- Record extracts
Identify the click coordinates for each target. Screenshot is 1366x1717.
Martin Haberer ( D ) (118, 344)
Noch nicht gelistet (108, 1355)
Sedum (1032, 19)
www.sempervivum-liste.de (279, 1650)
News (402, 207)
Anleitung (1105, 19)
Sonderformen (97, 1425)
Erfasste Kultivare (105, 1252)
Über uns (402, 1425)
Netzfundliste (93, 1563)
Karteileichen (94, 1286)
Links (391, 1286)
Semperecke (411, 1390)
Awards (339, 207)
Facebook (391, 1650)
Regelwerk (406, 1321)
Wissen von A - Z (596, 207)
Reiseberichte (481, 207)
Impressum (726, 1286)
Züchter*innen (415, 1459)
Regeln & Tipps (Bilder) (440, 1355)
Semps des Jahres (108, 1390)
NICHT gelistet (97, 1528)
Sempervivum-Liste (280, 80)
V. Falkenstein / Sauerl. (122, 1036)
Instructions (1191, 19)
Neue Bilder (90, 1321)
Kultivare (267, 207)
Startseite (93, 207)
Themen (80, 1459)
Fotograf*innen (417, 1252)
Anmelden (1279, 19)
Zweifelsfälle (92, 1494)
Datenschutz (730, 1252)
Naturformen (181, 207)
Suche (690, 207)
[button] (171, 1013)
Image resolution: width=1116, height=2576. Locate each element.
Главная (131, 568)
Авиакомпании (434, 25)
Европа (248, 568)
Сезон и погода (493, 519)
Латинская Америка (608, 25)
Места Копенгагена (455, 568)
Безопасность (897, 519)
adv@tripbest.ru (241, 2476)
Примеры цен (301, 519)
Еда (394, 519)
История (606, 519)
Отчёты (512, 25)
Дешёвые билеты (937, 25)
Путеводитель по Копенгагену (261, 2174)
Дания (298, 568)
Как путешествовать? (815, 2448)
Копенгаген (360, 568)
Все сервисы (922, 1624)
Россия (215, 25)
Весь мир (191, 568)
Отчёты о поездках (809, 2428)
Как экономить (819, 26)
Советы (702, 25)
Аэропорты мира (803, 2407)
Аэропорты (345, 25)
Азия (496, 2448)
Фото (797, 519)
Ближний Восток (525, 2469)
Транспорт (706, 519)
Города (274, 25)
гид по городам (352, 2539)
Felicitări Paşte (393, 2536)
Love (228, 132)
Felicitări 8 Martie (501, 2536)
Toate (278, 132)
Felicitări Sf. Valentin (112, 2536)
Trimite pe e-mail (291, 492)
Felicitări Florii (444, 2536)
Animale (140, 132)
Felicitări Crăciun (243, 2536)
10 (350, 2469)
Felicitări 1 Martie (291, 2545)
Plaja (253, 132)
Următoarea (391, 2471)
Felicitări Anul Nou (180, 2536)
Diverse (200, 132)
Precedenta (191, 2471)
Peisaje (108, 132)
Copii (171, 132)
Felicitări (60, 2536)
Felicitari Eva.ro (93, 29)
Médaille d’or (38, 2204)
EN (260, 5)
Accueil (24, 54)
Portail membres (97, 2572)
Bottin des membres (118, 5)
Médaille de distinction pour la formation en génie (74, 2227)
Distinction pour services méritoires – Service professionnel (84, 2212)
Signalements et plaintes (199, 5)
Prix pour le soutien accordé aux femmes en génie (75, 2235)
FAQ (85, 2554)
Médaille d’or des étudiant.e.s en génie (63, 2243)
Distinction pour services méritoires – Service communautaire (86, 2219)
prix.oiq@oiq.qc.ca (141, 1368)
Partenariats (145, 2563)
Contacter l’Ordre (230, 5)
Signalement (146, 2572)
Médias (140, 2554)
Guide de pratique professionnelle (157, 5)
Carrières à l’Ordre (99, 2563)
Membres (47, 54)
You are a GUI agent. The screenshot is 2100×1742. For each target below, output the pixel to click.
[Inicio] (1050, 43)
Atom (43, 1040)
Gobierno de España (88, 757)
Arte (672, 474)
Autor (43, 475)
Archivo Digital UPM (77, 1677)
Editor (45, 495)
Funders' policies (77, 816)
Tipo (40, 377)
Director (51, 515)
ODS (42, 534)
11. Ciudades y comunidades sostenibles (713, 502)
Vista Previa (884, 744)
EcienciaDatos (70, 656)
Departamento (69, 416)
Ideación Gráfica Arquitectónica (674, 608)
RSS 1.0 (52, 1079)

- Problem requirements
Exactly as they appear, print the lines from the one holding "Distinction pour services méritoires – Service communautaire" through the final line of the entries, and no others.

- Exercise solution
Distinction pour services méritoires – Service communautaire (86, 2219)
prix.oiq@oiq.qc.ca (141, 1368)
Partenariats (145, 2563)
Contacter l’Ordre (230, 5)
Signalement (146, 2572)
Médias (140, 2554)
Guide de pratique professionnelle (157, 5)
Carrières à l’Ordre (99, 2563)
Membres (47, 54)
You are a GUI agent. The screenshot is 2100×1742. For each target below, output the pixel to click.
[Inicio] (1050, 43)
Atom (43, 1040)
Gobierno de España (88, 757)
Arte (672, 474)
Autor (43, 475)
Archivo Digital UPM (77, 1677)
Editor (45, 495)
Funders' policies (77, 816)
Tipo (40, 377)
Director (51, 515)
ODS (42, 534)
11. Ciudades y comunidades sostenibles (713, 502)
Vista Previa (884, 744)
EcienciaDatos (70, 656)
Departamento (69, 416)
Ideación Gráfica Arquitectónica (674, 608)
RSS 1.0 (52, 1079)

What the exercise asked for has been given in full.